People value global innovation, investment, and connectivity, but they also want to see local jobs, local contribution, and local responsibility. That is why localization consistently emerges as a driver of credibility, even when it may imply higher costs.

For global businesses, the challenge is to demonstrate commitment where they operate. That includes how they employ people, source materials, pay taxes, and engage with communities and uphold values that matter to local audiences. Global scale remains an advantage, but legitimacy is increasingly earned locally.

Looking ahead to 2026, what are the key risks and opportunities corporates should be preparing for, and what mindset will be required to navigate them?

We are entering a period of sustained instability. Geopolitical competition, trade friction, populism, and regulatory intervention are likely to intensify rather than recede.

At the same time, this environment creates opportunity for businesses that are prepared. Those that invest in insight, anticipate change, and engage constructively with governments and stakeholders will be better positioned to adapt and grow.

The most important shift is recognizing that responsibility is now operational. Credibility is built incrementally, through everyday decisions and local outcomes. Corporate affairs and corporate diplomacy are no longer peripheral functions. They are central to managing complexity and enabling long-term success in a fragmented world.

Thank you Fiorenzo.

The SEC Newgate Impact Monitor is released at a time when expectations of business are being fundamentally reshaped.
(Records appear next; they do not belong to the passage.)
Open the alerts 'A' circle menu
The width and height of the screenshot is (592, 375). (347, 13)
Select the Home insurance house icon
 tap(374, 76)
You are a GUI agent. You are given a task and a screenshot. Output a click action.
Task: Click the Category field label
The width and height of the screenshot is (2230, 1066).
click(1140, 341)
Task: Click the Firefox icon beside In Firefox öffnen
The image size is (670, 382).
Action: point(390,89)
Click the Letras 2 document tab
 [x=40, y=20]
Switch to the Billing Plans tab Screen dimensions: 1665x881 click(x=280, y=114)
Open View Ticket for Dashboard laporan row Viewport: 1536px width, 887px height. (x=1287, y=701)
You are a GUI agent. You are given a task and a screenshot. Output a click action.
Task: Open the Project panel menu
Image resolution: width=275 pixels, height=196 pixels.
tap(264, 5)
Across markets, people are judging organizations less by what they promise and more by the impact they deliver in practice.

The findings underline a clear message for leaders. Responsibility has become operational, reputation is built locally, and navigating political and social complexity is now a core part of doing business.

As companies look ahead to 2026, the Impact Monitor offers a grounded, global perspective on how stakeholder relationships are formed, how expectations differ across markets, and what it takes to build resilient strategies in a more fragmented world.

The SEC Newgate Impact Monitor launched on January 14, with the Global report and all country-specific reports available on SEC Newgate website.